WRITTEN TASKS:
(A) Name every fort, barracks, or training camp mentioned in the Great War post.
(B) In the Great War post, start at the words "Three, and possibly" and stop after "York on Sunday.". Write that passage out again, swapping "Madison barracks" for "Camp Madison" wherever it appears.

SELECTION:
Saturday, September 2, 2017

The Great War: August 28, 1917

A long holiday weekend provides a chance to catch up on our story of Hudson in World War I. 

Late summer 1917 saw the departure of many soldiers from Hudson: Company F, Hudson's own unit of the National Guard, left for Fort Niagara; Hudson's Home Depot unit went to Highland to guard the Ashokan pipeline; and Company H, the New York City unit that had been stationed in Hudson since April to guard the railroad, returned to New York en route to France. On August 28, 1917, the front page of the Hudson Evening Register announced that four young men from Hudson, who had been trained as officers, had gotten there assignments.

 
Three, and possibly four, Hudson young men who received commissions recently at officers' training camps assume duties connected with their ranks to-morrow.
First Lieutenant John Gillette, of the United States army, son of ex-Alderman and Mrs. John W. Gillette, of Union street, left Biddeford, Maine, last Friday for Oglethorpe, Georgia, having been assigned there to instruct recruits and drafted men of the United States army. Lieutenant Gillette, who is 24 years old, is a graduate of Williams college and a widely known preparatory school. Last summer he was at the training camp at Plattsburgh, and this summer was at Madison barracks.
Lieut. Gillette at the Georgia camp is an instructor in an officers' training camp. One other man besides himself was selected from his company at Madison barracks and both sent to Fort Oglethorpe as instructors. He left New York on Sunday.
Donald H. Van Deusen, son of Mr. and Mrs. Charles A. Van Deusen, of Allen street, who was commissioned a first lieutenant in the United States field artillery, reports to-morrow at Camp Dix, Wrightstown, N. J. He is 26 years old and a graduate of the Hudson High school, and in 1913 was graduated from the Massachusetts Institute of Technology at Cambridge, Mass.

STORED ROWS:
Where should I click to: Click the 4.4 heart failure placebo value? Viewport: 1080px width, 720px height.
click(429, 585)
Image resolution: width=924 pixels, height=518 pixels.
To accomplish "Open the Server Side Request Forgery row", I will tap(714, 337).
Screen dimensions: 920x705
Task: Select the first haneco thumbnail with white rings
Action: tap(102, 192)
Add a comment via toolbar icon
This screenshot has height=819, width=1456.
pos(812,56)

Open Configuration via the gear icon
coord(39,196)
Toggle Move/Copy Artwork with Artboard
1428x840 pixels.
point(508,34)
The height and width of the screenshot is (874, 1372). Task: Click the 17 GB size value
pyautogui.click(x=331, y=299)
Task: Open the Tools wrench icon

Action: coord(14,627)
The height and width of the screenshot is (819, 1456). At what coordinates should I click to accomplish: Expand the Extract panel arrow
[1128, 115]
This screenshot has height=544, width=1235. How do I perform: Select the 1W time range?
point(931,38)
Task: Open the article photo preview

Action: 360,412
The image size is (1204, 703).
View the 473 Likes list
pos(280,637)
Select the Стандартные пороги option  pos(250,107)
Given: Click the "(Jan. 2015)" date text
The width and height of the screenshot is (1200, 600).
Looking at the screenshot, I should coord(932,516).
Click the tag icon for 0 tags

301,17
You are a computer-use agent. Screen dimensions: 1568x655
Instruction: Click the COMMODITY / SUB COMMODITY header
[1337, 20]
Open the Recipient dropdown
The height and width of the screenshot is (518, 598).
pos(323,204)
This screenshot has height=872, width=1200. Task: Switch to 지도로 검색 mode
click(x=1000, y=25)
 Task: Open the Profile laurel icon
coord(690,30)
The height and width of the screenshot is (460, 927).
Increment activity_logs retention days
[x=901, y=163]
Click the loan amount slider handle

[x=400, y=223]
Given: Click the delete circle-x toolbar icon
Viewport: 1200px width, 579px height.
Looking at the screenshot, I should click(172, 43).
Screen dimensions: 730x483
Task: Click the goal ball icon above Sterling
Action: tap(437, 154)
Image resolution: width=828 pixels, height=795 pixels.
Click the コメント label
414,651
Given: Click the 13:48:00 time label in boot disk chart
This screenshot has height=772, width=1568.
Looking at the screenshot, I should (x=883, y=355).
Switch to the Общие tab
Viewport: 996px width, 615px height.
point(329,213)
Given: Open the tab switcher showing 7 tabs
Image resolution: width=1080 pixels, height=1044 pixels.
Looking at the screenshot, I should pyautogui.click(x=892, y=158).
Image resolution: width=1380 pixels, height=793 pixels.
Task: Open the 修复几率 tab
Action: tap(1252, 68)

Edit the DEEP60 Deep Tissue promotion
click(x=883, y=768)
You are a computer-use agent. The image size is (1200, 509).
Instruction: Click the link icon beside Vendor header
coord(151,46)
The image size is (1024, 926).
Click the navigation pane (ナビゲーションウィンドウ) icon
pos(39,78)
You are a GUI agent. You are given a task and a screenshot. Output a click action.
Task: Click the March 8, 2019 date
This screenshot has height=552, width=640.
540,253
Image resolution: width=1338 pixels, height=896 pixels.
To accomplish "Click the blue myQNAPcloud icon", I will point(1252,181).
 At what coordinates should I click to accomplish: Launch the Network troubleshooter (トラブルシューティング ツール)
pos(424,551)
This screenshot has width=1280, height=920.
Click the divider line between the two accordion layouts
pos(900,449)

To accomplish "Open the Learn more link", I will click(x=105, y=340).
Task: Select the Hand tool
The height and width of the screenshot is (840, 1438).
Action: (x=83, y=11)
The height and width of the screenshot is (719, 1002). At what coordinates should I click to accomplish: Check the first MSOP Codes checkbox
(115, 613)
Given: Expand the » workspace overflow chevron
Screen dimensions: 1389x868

SOLUTIONS BY TASK:
(A) Fort Niagara, the training camp at Plattsburgh, Madison barracks, Fort Oglethorpe, and Camp Dix.

(B)
Three, and possibly four, Hudson young men who received commissions recently at officers' training camps assume duties connected with their ranks to-morrow.
First Lieutenant John Gillette, of the United States army, son of ex-Alderman and Mrs. John W. Gillette, of Union street, left Biddeford, Maine, last Friday for Oglethorpe, Georgia, having been assigned there to instruct recruits and drafted men of the United States army. Lieutenant Gillette, who is 24 years old, is a graduate of Williams college and a widely known preparatory school. Last summer he was at the training camp at Plattsburgh, and this summer was at Camp Madison.
Lieut. Gillette at the Georgia camp is an instructor in an officers' training camp. One other man besides himself was selected from his company at Camp Madison and both sent to Fort Oglethorpe as instructors. He left New York on Sunday.